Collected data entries
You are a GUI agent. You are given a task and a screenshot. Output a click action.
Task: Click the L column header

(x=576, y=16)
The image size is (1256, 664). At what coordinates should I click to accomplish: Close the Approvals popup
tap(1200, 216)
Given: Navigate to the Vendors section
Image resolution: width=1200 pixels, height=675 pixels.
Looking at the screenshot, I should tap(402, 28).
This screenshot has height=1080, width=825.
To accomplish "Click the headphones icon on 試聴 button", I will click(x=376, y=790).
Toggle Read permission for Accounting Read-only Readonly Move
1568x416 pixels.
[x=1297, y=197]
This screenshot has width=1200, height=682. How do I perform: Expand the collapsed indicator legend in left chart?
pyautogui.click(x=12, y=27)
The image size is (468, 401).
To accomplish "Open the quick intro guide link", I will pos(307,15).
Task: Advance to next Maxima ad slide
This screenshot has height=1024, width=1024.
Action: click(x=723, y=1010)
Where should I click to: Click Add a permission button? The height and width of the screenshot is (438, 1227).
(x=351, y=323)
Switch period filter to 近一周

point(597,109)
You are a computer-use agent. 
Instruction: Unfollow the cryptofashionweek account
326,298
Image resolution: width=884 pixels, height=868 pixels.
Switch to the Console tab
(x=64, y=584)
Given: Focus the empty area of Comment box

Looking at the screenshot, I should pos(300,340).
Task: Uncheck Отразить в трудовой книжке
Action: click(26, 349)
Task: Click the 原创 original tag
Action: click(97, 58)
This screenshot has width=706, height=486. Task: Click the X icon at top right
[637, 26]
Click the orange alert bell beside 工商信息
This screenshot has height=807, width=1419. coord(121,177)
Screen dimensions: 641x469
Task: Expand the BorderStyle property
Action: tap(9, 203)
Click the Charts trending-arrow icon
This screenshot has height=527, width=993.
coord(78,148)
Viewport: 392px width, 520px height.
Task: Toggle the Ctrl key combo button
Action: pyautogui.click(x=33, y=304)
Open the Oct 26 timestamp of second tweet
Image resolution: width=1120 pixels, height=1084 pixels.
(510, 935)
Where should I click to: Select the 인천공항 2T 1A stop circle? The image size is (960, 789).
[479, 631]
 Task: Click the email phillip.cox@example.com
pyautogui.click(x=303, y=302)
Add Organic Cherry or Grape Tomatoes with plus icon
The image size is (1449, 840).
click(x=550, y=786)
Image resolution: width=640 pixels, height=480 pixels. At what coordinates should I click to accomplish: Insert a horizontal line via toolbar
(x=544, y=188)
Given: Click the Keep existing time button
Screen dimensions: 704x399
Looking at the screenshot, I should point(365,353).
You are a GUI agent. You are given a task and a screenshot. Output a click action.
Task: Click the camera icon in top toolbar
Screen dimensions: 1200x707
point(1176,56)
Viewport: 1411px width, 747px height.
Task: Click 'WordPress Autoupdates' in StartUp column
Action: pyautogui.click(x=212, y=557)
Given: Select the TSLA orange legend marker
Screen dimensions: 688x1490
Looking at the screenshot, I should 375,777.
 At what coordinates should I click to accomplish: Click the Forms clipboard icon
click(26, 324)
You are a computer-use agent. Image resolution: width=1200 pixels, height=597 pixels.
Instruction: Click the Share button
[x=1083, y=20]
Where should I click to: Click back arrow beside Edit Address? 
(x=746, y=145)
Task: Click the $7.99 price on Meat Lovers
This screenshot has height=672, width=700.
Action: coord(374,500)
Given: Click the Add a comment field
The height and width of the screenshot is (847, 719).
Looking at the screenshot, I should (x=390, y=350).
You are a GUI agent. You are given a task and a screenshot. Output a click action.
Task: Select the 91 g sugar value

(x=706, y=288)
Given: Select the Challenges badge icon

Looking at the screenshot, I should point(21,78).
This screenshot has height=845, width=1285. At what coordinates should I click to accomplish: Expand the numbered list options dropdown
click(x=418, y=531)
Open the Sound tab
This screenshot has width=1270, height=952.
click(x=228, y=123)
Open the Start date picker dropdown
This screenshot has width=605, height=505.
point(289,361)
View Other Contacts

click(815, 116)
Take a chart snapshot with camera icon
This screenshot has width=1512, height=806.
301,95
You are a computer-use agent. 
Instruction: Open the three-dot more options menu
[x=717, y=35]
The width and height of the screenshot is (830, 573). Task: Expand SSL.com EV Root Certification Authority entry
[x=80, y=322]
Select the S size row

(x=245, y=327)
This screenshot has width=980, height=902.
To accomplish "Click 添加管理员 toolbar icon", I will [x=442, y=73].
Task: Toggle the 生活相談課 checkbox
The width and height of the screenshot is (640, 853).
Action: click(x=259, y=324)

TASK BRIEF
Restate exactly the records above from their first line through the line that holds "Given: Navigate to the Vendors section", please, including both and leaving out all others.

ANSWER TO THE PROBLEM
You are a GUI agent. You are given a task and a screenshot. Output a click action.
Task: Click the L column header

(x=576, y=16)
The image size is (1256, 664). At what coordinates should I click to accomplish: Close the Approvals popup
tap(1200, 216)
Given: Navigate to the Vendors section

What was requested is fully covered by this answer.